The effects of zinc on the multi-catalytic activities of acetylcholinesterase and butyrylcholinesterase.

摘要

The modulatory effects of zinc on the catalytic activities of Acetylcholinesterase (AChE, E.C. 3.1.1.7) and Butyrylcholinesterase (BChE, E.C. 3.1.1.8) were studied in vitro, ex vivo, and in vivo. In vitro, the dose-response effects of zinc, manganese, and magnesium on the activities of eel AChE and horse serum BChE were assessed. Ex vivo, divalent cation dose-response studies were conducted on the activities of rat plasma and cerebral cortex extracts. In the in vitro studies, no specific effects of zinc were observed. However, divalent cation activation of EeAChE acetylcholinesterase, and BChE butyrylcholinesterase and arylacylamidase activities were observed. Ex vivo, zinc specifically inhibited cerebral cortex acetylcholinesterase and butyrylcholinesterase activities, suggesting zinc may be an allosteric-like inhibitor of cortical AChE. In vivo, the reversal of dietary zinc deficiency by physiological and pharmacological levels of zinc was studied in male weanling rats. Plasma acetylcholinesterase and butyrylcholinesterase, and cerebral cortex arylacylamidase activities were reduced by zinc deficiency and normalized with repletion. The response of the plasma cholinesterases resembled that of a zinc metalloenzyme.
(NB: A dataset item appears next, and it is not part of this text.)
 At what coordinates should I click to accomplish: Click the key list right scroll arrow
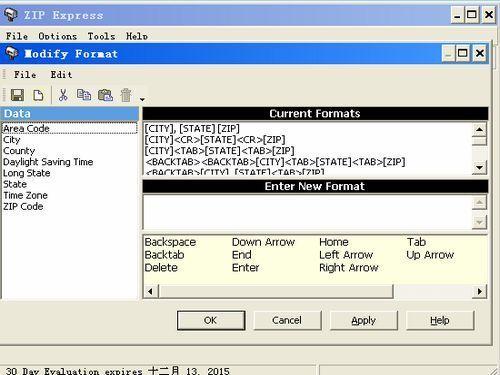pyautogui.click(x=480, y=291)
A dietary control study demonstrated that the reduction in plasma cholinesterase activities observed in zinc deficient rats was not due to reduced food intake. Instantantaneous and time-dependent inhibition studies with various chelating agents were subsequently conducted on the activities of various cholinesterase enzymes (eel AChE, recombinant human AChE, horse serum BChE, and rat plasma cholinesterases). Plasma BChE was found to be substantially inhibited by 1,10-phenanthroline, but only mildly by the non-chelating analog, 4,7-phenanthroline, further suggesting that it may be a zinc metalloenzyme. In conclusion, zinc is a physiological modulator of Butyrylcholinesterase.